Cloning and expression of human granulocyte-macrophage colony stimulating factor (hGM-CSF) in Pichia pastoris

Granulocyte-macrophage colony stimulating factor (GM-CSF) is a glycoprotein, belongs to the family of colony stimulating factors (CSFs) that regulate proliferation and differentiation of hematopoietic cells. Recombinant hGM-CSF (rhGM-CSF) is one of FDA-appoved, therapeutic recombinant proteins that have been successfully used to treat many diseases like neutropenia, leukemia, or in combination with chemical therapy, etc. In this study, we reported the production of rhGM-CSF in methylotrophic yeast Pichia pastoris through secretory expression using the inducible AOX1 promoter.
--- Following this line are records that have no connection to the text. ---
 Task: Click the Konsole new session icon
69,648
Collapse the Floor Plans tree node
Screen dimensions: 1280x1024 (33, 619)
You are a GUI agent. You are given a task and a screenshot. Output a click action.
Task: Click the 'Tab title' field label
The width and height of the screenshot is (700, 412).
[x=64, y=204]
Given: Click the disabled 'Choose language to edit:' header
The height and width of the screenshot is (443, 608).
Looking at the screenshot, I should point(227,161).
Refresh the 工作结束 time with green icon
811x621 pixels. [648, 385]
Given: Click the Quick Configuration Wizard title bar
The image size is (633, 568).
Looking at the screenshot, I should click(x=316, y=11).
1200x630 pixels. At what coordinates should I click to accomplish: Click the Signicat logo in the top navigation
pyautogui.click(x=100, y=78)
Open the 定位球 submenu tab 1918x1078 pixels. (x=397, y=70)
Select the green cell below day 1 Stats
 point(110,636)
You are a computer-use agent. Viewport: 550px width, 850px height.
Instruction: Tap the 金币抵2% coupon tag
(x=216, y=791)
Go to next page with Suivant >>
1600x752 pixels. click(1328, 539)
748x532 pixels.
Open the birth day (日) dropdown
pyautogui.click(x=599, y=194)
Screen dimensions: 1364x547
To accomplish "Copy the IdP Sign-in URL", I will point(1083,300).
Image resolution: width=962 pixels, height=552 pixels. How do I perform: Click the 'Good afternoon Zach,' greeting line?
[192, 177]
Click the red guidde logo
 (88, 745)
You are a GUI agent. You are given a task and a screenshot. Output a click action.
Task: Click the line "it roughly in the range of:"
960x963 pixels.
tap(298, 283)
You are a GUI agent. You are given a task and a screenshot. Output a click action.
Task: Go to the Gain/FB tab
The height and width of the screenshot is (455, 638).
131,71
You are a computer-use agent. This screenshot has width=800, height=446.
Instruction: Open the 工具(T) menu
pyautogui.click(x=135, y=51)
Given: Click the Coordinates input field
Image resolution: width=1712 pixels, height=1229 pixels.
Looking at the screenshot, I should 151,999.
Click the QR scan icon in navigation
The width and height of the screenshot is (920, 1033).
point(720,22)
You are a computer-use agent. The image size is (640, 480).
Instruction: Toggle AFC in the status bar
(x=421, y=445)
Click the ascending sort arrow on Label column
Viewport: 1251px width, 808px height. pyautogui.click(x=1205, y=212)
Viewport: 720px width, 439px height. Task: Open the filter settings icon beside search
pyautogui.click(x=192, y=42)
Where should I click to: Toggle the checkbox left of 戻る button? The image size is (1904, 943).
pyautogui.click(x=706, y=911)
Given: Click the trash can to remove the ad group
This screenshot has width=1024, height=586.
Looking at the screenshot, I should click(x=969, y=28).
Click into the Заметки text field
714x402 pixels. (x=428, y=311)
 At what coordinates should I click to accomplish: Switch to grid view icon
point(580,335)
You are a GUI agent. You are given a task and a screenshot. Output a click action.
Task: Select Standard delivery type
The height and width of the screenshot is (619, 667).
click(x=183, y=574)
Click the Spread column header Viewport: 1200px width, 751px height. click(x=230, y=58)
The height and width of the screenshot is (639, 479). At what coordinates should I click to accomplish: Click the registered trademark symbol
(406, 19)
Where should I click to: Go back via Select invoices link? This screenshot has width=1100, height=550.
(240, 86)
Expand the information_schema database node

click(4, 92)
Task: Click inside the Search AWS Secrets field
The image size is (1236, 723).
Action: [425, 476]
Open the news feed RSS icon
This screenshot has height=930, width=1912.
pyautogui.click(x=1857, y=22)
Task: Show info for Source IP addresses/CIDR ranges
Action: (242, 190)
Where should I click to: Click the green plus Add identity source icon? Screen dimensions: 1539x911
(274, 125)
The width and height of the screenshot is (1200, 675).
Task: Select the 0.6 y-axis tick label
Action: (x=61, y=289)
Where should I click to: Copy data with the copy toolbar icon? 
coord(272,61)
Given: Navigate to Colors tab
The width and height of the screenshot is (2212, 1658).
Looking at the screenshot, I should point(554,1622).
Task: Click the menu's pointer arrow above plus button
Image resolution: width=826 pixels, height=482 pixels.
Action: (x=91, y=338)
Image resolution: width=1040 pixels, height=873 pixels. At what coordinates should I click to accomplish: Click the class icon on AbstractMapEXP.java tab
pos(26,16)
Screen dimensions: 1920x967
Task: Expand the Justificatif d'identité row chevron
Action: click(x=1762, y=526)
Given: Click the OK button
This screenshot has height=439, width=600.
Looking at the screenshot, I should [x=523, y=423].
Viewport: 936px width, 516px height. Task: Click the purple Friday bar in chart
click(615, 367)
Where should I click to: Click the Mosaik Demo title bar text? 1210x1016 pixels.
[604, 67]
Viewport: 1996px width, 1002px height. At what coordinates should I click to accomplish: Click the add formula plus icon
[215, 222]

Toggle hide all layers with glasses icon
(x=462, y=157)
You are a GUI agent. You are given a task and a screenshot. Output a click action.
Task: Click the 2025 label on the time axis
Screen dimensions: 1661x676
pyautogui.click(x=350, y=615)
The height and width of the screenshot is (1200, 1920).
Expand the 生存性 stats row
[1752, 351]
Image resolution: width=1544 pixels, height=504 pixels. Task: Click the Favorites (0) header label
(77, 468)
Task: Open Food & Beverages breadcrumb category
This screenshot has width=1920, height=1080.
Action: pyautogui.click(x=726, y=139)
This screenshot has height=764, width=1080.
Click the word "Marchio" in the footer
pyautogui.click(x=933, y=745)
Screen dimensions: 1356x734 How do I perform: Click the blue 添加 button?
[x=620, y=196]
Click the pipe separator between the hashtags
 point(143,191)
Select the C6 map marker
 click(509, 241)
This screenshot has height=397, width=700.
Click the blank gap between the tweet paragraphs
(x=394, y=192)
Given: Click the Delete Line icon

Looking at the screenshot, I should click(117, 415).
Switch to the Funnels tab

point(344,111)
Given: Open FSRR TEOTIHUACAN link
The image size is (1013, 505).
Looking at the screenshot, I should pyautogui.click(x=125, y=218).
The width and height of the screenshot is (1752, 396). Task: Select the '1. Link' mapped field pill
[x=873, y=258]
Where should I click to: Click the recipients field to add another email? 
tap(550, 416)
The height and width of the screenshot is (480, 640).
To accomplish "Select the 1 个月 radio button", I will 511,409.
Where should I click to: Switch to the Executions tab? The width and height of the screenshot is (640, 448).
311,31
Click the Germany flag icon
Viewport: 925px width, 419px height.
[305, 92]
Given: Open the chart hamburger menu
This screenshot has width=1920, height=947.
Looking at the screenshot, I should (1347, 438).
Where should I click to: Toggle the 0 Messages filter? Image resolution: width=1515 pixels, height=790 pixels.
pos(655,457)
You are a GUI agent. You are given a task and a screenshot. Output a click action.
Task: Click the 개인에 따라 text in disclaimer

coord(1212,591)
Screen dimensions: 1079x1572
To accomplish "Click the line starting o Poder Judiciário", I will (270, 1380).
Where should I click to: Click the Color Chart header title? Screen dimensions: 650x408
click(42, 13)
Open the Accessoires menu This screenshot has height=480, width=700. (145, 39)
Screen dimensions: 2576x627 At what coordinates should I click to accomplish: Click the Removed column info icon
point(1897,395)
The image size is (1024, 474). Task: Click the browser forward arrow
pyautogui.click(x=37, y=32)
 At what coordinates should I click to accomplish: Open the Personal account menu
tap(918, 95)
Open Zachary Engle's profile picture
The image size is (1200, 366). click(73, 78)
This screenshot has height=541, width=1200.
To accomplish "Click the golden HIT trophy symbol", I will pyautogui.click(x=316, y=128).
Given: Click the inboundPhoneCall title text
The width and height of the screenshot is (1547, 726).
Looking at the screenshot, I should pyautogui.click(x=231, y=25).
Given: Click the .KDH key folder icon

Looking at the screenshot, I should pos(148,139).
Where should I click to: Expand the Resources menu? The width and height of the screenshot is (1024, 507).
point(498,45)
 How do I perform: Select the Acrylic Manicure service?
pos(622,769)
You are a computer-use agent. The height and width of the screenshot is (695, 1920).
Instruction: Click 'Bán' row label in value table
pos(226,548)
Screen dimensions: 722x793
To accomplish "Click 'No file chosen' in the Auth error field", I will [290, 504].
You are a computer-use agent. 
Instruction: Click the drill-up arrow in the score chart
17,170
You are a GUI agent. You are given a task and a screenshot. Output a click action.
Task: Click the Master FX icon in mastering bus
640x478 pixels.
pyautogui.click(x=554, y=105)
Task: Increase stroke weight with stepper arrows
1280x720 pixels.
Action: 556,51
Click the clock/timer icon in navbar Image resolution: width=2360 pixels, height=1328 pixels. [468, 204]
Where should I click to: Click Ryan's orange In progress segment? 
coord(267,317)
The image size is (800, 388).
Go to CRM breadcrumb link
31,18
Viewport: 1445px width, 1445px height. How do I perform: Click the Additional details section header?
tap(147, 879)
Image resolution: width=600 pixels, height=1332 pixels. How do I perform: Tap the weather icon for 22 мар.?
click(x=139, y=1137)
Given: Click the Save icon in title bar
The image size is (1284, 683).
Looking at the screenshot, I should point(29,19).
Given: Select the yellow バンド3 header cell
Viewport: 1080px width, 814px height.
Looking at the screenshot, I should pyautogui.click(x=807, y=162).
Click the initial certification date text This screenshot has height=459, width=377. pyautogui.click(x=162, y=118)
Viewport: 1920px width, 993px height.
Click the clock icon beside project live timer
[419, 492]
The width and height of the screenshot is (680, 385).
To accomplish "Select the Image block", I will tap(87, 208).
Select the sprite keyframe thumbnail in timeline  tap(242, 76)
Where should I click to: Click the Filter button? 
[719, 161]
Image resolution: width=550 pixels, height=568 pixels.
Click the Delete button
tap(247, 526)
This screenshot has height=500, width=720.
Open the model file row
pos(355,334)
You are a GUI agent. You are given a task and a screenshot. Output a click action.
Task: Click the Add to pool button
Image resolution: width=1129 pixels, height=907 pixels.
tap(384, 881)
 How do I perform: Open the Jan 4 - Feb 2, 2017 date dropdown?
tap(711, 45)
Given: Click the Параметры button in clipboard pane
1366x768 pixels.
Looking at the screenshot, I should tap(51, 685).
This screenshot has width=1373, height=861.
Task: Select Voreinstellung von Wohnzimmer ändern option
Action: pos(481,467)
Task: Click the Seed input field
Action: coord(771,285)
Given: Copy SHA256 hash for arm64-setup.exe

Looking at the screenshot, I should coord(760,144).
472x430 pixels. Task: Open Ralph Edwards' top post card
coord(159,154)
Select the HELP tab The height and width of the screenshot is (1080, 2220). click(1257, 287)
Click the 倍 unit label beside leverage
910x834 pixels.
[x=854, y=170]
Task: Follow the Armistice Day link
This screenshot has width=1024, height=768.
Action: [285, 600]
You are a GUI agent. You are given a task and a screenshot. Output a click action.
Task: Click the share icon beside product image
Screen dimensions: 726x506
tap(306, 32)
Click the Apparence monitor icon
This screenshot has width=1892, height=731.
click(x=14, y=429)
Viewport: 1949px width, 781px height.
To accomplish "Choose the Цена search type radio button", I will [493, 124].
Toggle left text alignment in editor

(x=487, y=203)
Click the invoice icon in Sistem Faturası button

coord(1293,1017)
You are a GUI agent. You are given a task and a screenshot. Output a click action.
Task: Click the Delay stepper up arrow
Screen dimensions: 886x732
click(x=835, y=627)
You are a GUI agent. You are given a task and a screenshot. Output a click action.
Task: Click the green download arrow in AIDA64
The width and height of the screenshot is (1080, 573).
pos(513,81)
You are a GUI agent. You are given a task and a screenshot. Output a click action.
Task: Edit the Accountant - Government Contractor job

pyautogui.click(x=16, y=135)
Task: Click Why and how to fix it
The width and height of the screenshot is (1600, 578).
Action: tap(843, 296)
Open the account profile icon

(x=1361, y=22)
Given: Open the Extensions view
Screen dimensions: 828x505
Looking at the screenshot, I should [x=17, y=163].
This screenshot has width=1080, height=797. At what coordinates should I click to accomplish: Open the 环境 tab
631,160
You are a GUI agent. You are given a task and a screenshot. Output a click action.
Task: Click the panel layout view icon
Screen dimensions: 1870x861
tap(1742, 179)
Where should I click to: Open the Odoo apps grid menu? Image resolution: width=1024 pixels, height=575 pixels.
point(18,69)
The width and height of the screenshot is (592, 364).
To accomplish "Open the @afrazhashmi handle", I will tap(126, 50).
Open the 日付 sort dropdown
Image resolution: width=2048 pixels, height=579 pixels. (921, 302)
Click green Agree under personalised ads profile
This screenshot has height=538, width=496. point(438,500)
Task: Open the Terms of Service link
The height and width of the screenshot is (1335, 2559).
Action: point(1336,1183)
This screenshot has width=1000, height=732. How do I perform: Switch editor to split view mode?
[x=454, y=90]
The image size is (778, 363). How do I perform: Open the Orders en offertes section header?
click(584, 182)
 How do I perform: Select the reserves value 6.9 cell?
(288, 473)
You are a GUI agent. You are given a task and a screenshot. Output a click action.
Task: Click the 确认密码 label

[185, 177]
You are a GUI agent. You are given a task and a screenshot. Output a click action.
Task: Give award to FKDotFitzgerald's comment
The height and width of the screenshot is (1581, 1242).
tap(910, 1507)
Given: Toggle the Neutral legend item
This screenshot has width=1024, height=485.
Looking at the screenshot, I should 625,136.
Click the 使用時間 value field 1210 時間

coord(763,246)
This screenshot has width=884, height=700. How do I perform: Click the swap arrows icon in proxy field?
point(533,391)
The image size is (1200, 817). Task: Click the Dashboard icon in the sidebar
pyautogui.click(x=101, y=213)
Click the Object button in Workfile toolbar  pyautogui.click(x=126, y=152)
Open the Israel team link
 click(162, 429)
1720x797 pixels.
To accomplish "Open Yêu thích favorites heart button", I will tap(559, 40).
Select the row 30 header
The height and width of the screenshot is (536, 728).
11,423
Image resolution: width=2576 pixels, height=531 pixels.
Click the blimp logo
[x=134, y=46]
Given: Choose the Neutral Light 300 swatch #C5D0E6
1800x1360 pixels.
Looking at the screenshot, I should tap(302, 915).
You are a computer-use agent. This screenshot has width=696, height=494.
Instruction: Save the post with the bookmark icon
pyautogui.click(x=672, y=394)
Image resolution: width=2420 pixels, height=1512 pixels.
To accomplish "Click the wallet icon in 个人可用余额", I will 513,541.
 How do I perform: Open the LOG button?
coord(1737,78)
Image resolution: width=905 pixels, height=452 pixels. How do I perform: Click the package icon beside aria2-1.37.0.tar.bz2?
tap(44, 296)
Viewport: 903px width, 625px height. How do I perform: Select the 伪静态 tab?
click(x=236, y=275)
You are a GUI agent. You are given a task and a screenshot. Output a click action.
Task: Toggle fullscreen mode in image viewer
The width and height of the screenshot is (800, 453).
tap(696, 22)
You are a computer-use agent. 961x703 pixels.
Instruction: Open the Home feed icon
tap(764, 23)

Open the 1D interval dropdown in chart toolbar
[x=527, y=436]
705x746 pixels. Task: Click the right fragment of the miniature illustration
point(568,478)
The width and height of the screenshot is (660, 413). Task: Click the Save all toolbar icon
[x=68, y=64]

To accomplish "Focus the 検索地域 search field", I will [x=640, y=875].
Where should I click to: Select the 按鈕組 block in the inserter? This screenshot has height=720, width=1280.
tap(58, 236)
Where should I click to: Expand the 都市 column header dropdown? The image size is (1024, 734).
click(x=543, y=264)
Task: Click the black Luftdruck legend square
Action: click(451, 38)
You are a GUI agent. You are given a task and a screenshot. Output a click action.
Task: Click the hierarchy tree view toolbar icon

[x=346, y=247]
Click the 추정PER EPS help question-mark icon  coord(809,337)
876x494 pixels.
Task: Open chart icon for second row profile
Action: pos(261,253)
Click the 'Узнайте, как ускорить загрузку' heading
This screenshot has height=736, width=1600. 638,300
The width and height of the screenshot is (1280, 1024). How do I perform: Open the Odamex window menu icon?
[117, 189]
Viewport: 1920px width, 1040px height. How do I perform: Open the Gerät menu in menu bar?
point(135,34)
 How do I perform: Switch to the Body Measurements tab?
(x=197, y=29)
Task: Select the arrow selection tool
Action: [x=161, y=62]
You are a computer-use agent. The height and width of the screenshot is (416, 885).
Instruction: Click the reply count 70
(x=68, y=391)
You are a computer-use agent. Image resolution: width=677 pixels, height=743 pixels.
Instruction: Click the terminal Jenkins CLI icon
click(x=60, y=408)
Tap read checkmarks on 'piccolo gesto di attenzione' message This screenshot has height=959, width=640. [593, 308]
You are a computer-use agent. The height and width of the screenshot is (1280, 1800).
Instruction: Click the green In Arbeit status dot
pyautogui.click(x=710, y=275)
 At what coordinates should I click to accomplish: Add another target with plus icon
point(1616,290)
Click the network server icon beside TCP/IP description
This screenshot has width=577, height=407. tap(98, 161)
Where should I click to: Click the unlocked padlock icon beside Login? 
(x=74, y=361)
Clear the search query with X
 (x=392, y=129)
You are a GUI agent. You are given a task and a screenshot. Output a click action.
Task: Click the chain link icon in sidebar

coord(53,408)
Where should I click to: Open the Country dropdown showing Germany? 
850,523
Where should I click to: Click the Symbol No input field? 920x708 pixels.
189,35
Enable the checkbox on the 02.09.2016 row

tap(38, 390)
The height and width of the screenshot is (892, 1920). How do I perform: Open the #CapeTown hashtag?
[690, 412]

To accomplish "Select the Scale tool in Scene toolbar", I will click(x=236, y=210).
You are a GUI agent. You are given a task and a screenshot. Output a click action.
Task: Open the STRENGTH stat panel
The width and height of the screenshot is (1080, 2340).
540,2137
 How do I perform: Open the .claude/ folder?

The gene hgm-csf encoding for hGM-CSF comprising of 415 bps was isolated using PCR reaction with two primers hGM-F and hGM-R bearing XhoI and NotI restriction sites, respectively. After double digesting with these enzymes, the hgm-csf fragment was cloned into pPICZαA shuttle vector, between the XhoI and NotI sites. Recombinant vector containing the gene hgm-csf, termed pPICZαA/hGMCSF, under the control of promoter AOX has the ability to express hGM-CSF in P. pastoris. The accuracy of cloning strategy was confirmed by digestion with REs, PCR and sequencing. Sequencing alignment showed that the cloned gene completely homologous to those published on Genebank. SacI linearized pPICZαA/hGM-CSF was transformed into P. pastoris X33 strain to establish the recombinant P. pastoris X33::hgm-csf. In methanol-contained, inducing BMMY medium, the recombinant X33 cells expressed and secreted hGM-CSF into the supernatant. The secreted hGM-CSF migrated as a band at about 20 kDa, a diffuse band at the range of 29 to 35 kDa, indicating differentially glycosylated forms, and a band at 14,7kDa which is a nonglycosylated form on SDS-PAGE gel. This result was confirmed by Western blot with specific antibodies.